◆ DIRECTIONS FOR THIS TASK ◆
Turn the lines below into a JSON list of strings, one string per line, leaving out any blank lines.

◆ MATERIAL FOR THIS EXERCISE ◆
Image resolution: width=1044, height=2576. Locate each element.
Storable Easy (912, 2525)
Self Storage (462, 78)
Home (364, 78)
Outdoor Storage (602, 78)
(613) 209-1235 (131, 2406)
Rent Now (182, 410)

◆ REPLY ◆
[
  "Image resolution: width=1044, height=2576. Locate each element.",
  "Storable Easy (912, 2525)",
  "Self Storage (462, 78)",
  "Home (364, 78)",
  "Outdoor Storage (602, 78)",
  "(613) 209-1235 (131, 2406)",
  "Rent Now (182, 410)"
]